The only blizzard I want to see.

I promise to never again tell anyone that their love for winter and snow disgusts me. But only under one condition, STOP TELLING ME TO STOP COMPLAINING.

I hate the cold, I hate the snow and complaining about it is my god given right. As far back as I can remember, we’ve never had this much snow. Every week there’s another storm. According to my local paper, we currently rank sixth in our area for snowiest winters. This record goes back to the 1800’s, which means most of the people who have experienced winters like this are DEAD and perhaps from all the snow.
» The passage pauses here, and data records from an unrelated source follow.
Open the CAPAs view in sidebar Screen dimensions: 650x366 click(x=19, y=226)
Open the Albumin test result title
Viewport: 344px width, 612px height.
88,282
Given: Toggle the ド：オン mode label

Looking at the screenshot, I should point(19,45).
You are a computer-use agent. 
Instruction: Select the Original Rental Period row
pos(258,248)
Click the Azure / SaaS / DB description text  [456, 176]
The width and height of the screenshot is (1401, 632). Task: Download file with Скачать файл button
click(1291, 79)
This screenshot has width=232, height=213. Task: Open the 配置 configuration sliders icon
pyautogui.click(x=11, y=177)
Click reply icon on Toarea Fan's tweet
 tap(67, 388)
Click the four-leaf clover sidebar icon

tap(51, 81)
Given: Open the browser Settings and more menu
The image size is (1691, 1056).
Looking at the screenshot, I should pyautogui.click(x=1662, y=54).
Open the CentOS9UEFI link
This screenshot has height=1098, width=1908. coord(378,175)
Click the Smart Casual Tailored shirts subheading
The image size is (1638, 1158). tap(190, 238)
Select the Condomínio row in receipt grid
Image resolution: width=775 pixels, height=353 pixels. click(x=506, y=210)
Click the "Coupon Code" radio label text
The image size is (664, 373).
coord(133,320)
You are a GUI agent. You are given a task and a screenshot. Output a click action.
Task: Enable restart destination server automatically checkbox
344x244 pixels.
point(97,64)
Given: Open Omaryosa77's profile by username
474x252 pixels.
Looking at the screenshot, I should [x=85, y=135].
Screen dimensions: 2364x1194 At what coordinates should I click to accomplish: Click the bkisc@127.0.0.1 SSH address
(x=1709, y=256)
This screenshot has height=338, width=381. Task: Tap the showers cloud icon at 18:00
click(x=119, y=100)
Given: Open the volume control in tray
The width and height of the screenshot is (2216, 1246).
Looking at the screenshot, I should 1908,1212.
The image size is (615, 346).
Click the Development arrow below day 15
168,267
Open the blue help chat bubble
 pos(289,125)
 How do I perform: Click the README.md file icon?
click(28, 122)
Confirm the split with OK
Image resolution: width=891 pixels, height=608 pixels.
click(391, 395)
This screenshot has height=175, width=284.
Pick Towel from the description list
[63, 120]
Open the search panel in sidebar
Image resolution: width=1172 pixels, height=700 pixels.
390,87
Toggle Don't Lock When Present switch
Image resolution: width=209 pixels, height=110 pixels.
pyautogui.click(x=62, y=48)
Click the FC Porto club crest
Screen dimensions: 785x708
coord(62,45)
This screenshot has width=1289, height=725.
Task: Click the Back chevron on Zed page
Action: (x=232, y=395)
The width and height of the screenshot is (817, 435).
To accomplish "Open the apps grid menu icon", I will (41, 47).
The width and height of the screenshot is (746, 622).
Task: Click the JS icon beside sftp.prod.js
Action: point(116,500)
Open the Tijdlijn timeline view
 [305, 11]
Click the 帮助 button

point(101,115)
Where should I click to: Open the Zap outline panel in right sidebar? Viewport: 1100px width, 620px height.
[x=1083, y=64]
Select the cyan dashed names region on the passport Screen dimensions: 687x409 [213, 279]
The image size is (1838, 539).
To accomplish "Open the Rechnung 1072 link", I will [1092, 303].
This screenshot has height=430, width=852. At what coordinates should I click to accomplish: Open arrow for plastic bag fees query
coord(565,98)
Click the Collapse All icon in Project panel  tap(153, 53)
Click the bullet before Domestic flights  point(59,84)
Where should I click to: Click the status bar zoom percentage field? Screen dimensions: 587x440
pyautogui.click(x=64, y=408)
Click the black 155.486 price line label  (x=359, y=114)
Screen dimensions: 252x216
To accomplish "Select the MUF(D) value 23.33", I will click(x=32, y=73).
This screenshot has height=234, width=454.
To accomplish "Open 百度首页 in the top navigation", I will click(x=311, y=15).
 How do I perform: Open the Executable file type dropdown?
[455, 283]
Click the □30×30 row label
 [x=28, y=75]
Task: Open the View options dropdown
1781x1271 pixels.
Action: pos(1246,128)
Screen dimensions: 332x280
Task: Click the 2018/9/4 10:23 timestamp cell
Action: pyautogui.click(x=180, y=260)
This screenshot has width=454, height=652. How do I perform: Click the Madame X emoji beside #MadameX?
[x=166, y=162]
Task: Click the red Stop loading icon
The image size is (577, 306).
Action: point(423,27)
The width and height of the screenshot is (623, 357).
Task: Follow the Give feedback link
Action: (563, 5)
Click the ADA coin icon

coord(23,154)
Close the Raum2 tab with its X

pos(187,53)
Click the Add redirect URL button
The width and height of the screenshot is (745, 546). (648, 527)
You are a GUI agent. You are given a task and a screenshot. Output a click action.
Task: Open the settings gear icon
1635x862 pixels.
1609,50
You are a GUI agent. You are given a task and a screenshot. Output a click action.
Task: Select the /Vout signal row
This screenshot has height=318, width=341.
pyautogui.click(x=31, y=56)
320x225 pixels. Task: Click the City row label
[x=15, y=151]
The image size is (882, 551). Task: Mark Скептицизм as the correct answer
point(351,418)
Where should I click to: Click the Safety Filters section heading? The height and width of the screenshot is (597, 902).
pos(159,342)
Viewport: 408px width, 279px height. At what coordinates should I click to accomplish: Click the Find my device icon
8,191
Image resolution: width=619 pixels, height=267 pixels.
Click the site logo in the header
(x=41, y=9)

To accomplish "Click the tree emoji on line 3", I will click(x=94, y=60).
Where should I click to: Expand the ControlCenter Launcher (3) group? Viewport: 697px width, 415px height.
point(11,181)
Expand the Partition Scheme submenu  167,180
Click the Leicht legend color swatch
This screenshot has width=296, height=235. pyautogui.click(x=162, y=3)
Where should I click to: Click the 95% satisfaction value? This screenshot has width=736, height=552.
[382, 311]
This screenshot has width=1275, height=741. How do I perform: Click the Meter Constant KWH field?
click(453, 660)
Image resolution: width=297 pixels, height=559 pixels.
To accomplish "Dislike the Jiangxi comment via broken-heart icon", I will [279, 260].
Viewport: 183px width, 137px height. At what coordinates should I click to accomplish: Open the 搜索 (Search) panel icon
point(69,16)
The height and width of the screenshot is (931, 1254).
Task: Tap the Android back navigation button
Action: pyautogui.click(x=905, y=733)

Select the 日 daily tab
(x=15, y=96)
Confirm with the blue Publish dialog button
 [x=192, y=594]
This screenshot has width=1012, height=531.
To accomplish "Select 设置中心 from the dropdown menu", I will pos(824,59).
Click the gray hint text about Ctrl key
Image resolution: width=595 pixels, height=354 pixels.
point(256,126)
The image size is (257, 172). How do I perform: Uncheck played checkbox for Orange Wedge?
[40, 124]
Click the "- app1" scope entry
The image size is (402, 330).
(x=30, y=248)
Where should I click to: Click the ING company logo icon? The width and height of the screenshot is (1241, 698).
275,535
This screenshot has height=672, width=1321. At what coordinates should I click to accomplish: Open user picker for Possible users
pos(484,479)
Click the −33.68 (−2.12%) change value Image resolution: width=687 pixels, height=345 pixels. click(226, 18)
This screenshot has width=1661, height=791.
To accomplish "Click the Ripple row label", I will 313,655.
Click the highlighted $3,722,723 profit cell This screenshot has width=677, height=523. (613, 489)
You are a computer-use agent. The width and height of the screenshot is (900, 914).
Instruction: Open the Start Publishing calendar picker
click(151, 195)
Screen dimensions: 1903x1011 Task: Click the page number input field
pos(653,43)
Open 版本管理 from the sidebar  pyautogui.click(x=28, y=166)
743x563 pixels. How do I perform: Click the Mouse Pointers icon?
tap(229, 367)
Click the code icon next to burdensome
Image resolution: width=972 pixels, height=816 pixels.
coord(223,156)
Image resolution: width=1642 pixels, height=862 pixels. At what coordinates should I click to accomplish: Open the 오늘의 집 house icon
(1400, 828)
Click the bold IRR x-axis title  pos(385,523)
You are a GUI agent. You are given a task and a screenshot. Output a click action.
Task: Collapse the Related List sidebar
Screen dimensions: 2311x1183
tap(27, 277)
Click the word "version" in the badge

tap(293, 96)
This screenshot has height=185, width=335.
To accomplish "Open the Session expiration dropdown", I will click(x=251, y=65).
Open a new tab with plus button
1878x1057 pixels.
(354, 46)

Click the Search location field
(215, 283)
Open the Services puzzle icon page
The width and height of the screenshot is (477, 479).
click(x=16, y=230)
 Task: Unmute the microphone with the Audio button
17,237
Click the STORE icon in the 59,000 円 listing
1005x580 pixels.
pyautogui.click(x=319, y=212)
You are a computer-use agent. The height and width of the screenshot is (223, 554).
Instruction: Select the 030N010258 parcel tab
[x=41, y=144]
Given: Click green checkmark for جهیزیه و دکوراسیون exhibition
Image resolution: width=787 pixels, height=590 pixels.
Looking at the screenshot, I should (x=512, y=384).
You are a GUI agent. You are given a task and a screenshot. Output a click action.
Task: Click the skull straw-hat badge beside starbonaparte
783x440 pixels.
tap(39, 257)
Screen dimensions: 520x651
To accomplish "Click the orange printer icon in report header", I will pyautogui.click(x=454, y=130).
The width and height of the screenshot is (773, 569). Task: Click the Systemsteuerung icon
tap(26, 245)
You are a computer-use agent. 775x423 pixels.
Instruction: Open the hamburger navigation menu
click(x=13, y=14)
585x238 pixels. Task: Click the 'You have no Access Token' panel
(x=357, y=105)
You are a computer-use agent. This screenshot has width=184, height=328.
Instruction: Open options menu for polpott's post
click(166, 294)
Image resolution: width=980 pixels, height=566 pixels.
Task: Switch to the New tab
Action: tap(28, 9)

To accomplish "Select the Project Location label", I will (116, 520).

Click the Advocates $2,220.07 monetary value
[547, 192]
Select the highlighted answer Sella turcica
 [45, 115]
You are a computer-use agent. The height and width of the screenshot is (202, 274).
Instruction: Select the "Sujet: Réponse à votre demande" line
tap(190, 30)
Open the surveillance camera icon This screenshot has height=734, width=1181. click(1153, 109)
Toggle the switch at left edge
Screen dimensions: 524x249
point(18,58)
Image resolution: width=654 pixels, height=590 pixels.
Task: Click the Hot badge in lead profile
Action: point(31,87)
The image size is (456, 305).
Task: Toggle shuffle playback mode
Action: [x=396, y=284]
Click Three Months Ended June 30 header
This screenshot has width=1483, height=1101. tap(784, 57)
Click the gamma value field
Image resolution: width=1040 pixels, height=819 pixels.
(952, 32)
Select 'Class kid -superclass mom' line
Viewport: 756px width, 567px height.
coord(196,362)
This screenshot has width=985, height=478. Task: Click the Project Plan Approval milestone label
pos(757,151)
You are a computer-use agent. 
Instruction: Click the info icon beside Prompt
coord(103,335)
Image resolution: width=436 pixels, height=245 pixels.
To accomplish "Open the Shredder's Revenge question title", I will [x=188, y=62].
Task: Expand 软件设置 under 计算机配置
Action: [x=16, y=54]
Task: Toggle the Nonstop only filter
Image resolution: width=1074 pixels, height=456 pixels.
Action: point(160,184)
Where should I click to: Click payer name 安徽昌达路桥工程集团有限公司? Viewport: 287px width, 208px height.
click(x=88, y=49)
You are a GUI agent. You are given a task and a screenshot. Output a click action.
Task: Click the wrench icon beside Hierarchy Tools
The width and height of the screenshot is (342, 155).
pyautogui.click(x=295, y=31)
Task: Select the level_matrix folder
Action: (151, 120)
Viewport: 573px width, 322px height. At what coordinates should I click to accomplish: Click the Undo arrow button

There’s nothing fun about shoveling, cleaning off your car or having salt stained boots. There might be something fun about snowboarding, ice skating or some other winter sport, I’ll give you that. But for me? I only participate and enjoy two winter sports – Christmas shopping and couch surfing. Christmas is over before even the middle of winter hits us and not soon after that you’ll exhaust your Netflix queue. So then what? There’s still two months left to winter. I don’t know about you, but there’s only so many times I can watch Harry and the Hendersons.

And stop telling me if I don’t like snow or cold, I need to leave New York. I like living in New York eight months out of the year, I really do. Even during the miserable months my job, family and friends are still here. I would spent my whole life moving around the world if I left a place every time I discovered something I didn’t like. “Well, Florida was nice.. then we got a hurricane. And I really liked Seattle, but it rained a lot. California was nice too, but I’m not a fan of earthquakes or botox. And well, North Korea…” See what I mean? There’s always going to be something.

So if I’m annoyed and want to complain about our weekly foot of snow? Let me! It makes me feel better to curse the f%$@! out a snow storm. I promise come summer, I won’t complain about how hot it is or how the sun is still out on my drive home from work. And if you want to complain about the heat or how short your commute to work was, I’ll let you. Promise.